Beramal tidak harus dengan uang. Banyak hal yang bisa anda sumbangkan kepada orang lain. Keterampilan, tulisan, barang kebutuhan, atau bahkan hanya sebaris doa yang baik. Seorang sahabat pernah berkata, “Ketika seorang pengangguran anda kasih uang, uang itu akan habis dalam hitungan hari, bahkan jam….Namun jika anda memberinya keterampilan, maka anda sudah memberinya nasi seumur hidupnya…”

Suatu hari, seorang ibu tua mendatangi kafe tempat saya sedang menikmati secangkir kopi. Ibu itu menengadahkan tangannya, sembari memohon untuk diberi uang. Lalu sayapun merogoh saku celana dan menemukan sejumlah uang yang kemudian saya kasih ke ibu tua itu. Selang satu dua hari kemudian, ibu tua itu datang lagi ke kafe. Kebetulan saya juga sedang ngopi di tempat yang sama. Ibu itu kembali menegadahkan tangan untuk meminta uang. Sayapun kembali merogoh saku celana, dan menemukan sejumlah uang yang saya berikan lagi ke ibu tua itu. Tak lama, seorang teman yang kebetulan juga sering nongrong di kafe tempat saya ngopi nyeletuk, “Ngasihnya jangan banyak-banyak…nanti tiap hari dia datang minta uang…”Kata teman saya mencoba menasehati saya.
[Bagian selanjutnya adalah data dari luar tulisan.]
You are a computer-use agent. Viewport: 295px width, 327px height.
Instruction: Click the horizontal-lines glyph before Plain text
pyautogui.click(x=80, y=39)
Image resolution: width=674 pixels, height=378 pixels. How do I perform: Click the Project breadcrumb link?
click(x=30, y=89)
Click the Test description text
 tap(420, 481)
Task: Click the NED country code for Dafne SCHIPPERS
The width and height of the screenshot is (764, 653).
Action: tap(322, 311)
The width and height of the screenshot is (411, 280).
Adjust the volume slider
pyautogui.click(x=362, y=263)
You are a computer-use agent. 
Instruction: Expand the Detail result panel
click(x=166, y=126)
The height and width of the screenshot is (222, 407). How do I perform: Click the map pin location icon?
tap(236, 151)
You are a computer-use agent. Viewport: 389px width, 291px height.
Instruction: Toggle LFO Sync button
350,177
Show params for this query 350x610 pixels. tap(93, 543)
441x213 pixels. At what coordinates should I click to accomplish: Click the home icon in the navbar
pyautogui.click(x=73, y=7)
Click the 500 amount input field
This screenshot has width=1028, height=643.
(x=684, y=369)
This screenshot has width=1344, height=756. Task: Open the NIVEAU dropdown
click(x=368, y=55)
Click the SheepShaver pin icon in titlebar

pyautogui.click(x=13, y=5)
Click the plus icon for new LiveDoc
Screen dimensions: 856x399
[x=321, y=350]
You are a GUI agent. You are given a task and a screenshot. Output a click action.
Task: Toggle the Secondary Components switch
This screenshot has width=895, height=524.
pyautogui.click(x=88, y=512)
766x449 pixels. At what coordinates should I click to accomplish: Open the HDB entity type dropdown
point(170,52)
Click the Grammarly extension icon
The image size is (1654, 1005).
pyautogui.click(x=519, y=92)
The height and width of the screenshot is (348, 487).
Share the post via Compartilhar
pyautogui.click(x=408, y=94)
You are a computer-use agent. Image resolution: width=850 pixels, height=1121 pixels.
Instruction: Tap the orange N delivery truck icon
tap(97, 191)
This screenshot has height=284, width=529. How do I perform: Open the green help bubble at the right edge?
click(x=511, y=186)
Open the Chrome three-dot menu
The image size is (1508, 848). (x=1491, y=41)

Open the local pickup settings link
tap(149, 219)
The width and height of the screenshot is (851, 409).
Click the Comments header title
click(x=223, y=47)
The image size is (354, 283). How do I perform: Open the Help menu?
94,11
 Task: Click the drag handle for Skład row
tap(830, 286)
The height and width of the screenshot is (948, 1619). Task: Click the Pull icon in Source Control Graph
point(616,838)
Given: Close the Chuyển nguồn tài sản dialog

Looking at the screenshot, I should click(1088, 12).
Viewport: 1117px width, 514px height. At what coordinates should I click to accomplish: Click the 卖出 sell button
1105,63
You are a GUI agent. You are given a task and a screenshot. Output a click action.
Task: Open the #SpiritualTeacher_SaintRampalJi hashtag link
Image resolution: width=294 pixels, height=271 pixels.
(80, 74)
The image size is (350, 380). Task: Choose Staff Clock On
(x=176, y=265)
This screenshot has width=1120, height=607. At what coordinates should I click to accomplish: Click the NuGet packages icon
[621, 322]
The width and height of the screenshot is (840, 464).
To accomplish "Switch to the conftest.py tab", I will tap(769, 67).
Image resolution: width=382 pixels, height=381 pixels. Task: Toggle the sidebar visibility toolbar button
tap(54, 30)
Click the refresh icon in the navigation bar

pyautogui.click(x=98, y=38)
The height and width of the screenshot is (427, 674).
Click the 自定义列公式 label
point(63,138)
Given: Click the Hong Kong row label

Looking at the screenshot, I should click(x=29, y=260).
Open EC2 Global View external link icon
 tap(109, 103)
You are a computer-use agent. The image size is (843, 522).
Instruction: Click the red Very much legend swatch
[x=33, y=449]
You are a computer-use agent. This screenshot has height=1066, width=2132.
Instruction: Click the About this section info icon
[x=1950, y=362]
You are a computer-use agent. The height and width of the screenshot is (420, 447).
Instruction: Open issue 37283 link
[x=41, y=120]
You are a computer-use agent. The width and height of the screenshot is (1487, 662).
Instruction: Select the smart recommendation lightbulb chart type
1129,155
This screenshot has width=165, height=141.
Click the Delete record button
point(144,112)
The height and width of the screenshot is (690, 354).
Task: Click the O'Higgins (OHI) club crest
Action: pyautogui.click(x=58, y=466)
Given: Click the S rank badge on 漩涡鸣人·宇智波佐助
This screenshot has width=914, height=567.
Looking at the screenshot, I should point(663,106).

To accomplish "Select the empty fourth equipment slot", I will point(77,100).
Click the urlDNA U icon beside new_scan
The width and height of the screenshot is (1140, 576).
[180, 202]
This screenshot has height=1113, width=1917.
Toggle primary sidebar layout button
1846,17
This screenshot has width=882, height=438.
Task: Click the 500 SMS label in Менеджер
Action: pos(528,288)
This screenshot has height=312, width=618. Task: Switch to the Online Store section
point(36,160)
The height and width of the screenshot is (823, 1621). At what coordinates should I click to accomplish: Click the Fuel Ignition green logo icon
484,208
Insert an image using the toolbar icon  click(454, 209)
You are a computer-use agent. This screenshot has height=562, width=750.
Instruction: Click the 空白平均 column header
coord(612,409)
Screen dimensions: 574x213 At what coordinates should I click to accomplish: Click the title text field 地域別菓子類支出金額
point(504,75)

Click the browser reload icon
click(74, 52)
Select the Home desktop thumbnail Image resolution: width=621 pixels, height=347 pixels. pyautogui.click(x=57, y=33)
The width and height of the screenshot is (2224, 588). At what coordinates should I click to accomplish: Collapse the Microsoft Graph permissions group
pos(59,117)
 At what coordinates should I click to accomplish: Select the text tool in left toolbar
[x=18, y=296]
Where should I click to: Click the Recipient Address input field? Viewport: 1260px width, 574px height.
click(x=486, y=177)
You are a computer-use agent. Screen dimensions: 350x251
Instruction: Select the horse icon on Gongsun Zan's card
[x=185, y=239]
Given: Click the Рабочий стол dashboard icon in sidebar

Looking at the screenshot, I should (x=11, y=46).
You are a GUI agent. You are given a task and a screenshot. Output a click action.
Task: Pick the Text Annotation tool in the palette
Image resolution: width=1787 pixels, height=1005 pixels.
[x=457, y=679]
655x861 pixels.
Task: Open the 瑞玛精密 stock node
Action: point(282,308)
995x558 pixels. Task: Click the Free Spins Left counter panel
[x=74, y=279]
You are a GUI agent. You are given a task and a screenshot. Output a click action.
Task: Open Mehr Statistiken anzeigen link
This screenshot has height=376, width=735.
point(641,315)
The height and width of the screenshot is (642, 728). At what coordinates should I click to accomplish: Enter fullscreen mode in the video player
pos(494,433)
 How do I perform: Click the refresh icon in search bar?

Saya hanya tersenyum mendengar komentarnya. Saya hanya membayangkan, bagaimana jika si ibu itu adalah ibu saya, atau bagaimana jika ia sengaja dikirim untuk menguji saya. Bagi saya uang juga salah satu bentuk kecil dari rejeki yang dititipkan kepada saya, dan pasti bukan milik saya. Ada hak orang lain di situ. Saya juga memberi bukan untuk mencari surga atau takut neraka kok…Bagi saya, kewajiban sesama manusia adalah membuat manusia lain bahagia…kalau tidak bisa minimal jangan menyakiti orang lain. Bagi saya dan ibu itu, nominal uang berbanding dengan kebutuhan berbeda. Bagi saya, uang 15 ribu hanya saya belikan rokok. Namun bagi ibu itu, mungkin uang 15 ribu bisa membantunya membeli sebungkus nasi sekadar untuk meredakan rasa lapar. Saya tidak pernah mempedulikan buat apa uang yang semampu saya, saya kasih ke orang lain. Kalau buat kebaikan, saya senang, ataupun kalau uang itu untuk keburukan pun saya tidak peduli. Bagi saya, tugas saya sebagai manusia telah saya laksanakan. Dan bagi orang yang saya kasih, tugasnya baru mulai. Kalaupun ia menggunakannya untuk hal negatif, itu urusan dia dengan Tuhannya. Namun jika ia menggunakannya untuk hal berguna, artinya ia mendapat berkah yang jalannya dipilih Tuhan melalui tangan saya. Bagi saya, apapun yang mampu saya berikan, itulah tugas saya hidup di dunia.